### SOURCE TEXT
In the old cowboy movies, the black hats were villains that created mayhem, until the white hats came along and ended their reigns of fear. Now, we have the spectacle of good guys seemingly educating the bad guys on how to exploit flaws or processes of the Internet, that could compromise traffic and users.
Written by Tom Steinert-Threlkeld, Contributor
In the old cowboy movies, the black hats were villains that created mayhem, until the white hats came along and ended their reigns of fear. Now, we have the spectacle of good guys seemingly educating the bad guys on how to exploit flaws or processes of the Internet, that could compromise traffic and users. Then, there are good guys who act in braindead ways. So who should we fear the most?

### SET TASK
Please answer from the piece on black hats and white hats: in the old cowboy movies, what did the white hats do? The listing has no connection to the piece on black hats and white hats.

### DATA EXCERPT
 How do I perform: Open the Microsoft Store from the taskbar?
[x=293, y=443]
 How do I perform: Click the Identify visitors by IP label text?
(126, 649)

### TASK SOLUTION
They came along and ended the black hats' reigns of fear.